### Exercise objective
Could you find each line of the data below that contains the word "Task" and copy those lines?

### Records for processing
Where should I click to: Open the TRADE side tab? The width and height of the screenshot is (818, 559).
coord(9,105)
==
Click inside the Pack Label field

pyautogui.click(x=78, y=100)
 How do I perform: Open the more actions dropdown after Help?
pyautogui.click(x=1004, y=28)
---
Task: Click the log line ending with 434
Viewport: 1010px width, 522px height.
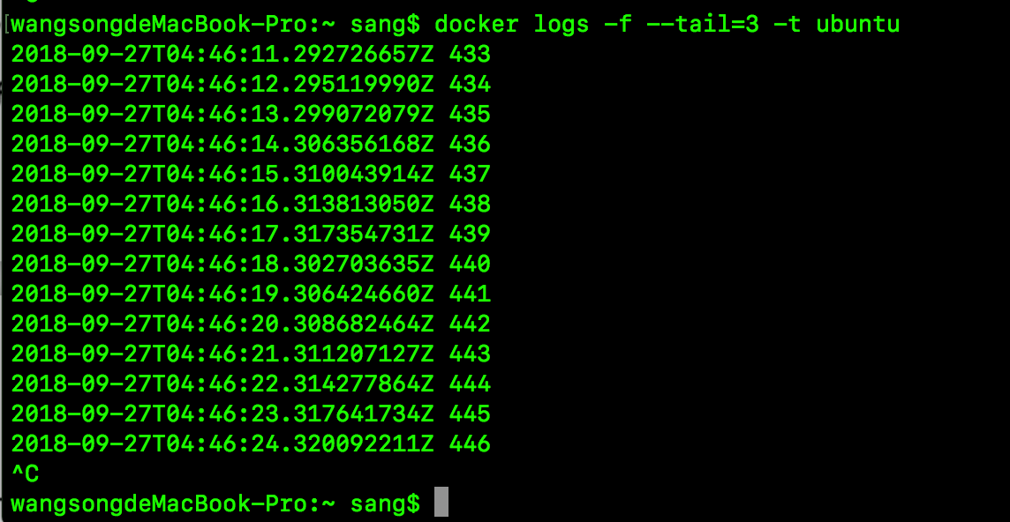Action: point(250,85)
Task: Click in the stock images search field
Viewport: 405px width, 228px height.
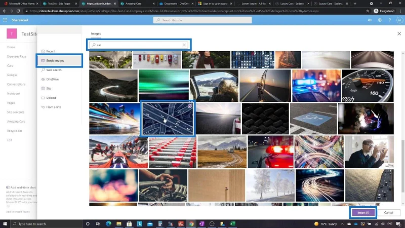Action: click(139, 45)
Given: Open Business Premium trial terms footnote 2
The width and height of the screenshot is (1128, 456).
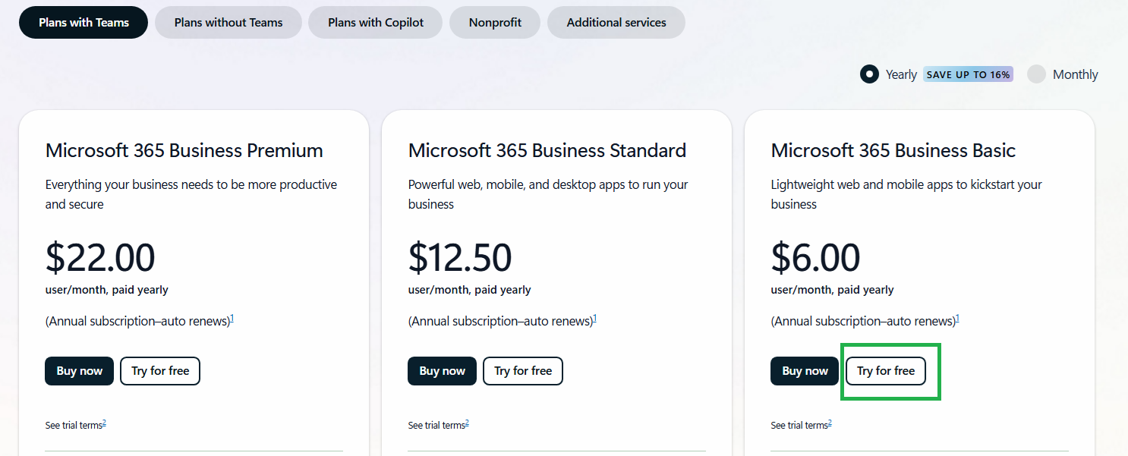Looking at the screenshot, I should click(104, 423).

### Result of the exercise
Task: Click the log line ending with 434
Task: Click in the stock images search field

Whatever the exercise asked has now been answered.